- The Washington Times - Wednesday, April 1, 2009

BUENOS AIRES, ARGENTINA (AP) - Mourners lined up for hours to pay homage to former President Raul Alfonsin and praise poured in from around South America on Wednesday for the man who helped guide the continent back to democracy after military dictatorships killed thousands.

Alfonsin, Argentina’s president from 1983-1989, died Tuesday night of lung cancer. He was 82.

Politicians joined the crowd of ordinary citizens filing past Alfonsin’s open casket in the Congress building, and flags flew at half-staff nationwide.

Older Argentines recalled how they voted for Alfonsin to usher in an era of democracy after more than seven years of a repressive military regime that left at least 13,000 killed or disappeared.

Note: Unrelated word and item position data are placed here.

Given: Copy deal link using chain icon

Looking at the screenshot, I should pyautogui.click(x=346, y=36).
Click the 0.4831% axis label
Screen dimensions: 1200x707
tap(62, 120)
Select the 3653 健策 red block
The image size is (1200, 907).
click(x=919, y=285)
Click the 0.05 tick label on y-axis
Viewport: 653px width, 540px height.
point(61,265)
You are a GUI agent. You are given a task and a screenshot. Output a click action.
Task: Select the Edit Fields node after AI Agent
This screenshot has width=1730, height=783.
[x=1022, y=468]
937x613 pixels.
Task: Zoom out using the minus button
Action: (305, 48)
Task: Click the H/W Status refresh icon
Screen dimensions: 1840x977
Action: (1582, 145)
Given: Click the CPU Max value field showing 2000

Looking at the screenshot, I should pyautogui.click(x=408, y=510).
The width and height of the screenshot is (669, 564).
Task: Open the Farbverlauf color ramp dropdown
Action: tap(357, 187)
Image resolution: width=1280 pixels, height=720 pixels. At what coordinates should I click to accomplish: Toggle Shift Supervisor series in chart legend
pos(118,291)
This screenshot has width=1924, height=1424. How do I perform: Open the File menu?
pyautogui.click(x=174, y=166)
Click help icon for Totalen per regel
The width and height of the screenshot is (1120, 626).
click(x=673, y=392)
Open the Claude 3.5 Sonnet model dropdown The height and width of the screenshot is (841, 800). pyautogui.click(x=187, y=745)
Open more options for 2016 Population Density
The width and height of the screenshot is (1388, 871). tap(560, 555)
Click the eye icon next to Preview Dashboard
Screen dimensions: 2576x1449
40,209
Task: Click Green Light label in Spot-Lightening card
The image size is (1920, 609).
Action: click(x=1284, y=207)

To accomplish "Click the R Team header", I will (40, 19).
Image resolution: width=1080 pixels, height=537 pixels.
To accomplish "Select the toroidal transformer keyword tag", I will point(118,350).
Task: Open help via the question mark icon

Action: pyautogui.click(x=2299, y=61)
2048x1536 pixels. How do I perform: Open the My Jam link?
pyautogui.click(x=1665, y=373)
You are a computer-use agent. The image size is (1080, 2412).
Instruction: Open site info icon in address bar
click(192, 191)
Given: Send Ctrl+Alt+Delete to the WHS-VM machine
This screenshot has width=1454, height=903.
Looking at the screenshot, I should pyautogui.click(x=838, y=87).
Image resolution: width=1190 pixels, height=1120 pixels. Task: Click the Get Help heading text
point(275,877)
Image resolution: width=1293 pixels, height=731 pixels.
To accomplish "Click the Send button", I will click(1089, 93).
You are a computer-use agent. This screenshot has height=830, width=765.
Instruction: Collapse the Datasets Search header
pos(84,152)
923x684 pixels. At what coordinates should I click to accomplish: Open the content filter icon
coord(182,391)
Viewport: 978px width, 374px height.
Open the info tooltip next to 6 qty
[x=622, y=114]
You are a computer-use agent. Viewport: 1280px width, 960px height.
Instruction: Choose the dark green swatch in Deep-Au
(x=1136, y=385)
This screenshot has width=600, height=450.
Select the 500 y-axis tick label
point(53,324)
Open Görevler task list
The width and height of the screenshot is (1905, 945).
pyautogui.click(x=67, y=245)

Younger visitors, who have experienced only democratic rule in a country wracked by six coups in the 20th century, said they came to honor Argentina’s “father of democracy.”

Alfonsin’s legacy includes elements of heartbreak as well as pride. His daring decision to put the dictatorship’s leaders on trial for human rights violations was lauded worldwide. But his failure to prevent economic collapse forced him to hand power to his successor, Carlos Menem, six months early, at a time when annual inflation soared above 3,000 percent.

The trials, unprecedented in Latin America, ended in December 1985 with the conviction and imprisonment of five former military rulers, including two ex-presidents. Alfonsin also established a National Commission on the Disappearance of People which produced “Nunca Mas,” or “Never Again,” a definitive report on the military’s ruthless campaign against political opponents.

But after three military uprisings between 1987 and 1988, Alfonsin reluctantly approved an amnesty that shielded lower ranking officers until it was struck down by the Supreme Court in 2005. Only now are many of these alleged torturers and kidnappers being prosecuted.

“He was a man of peace. He died working to recover a sense of building politics based on dialogue, not on confrontation,” said Jose Ignacio Lopez, spokesman for Alfonsin during his presidency.

President Cristina Fernandez called Alfonsin “a symbol of democracy.”

But Alfonsin said before he died that much remains to be done.

“Our democracy is limp and incomplete,” he said as the nation marked its 25th anniversary of civilian rule.

Ricardo Lagos, president of Chile from 2000-2006 and a key figure in that South American country’s return to democracy in the 1990s, told Chile’s La Tercera newspaper that “Latin America is in mourning today.”

“A great democrat has died,” Lagos said. “Alfonsin embodied dialogue and peace on our continent. The recovery of democracy in a better part of the Southern Cone began with him,” he added.

Jose Sarney, president of Brazil from 1985-1990, called Alfonsin “a patriot who fought for human rights and for a democratic state in his country and also on our continent.”

Brazilian President Luiz Inacio Lula da Silva called him “a great builder of democracy.”


Associated Press writer Mayra Pertossi contributed to this report.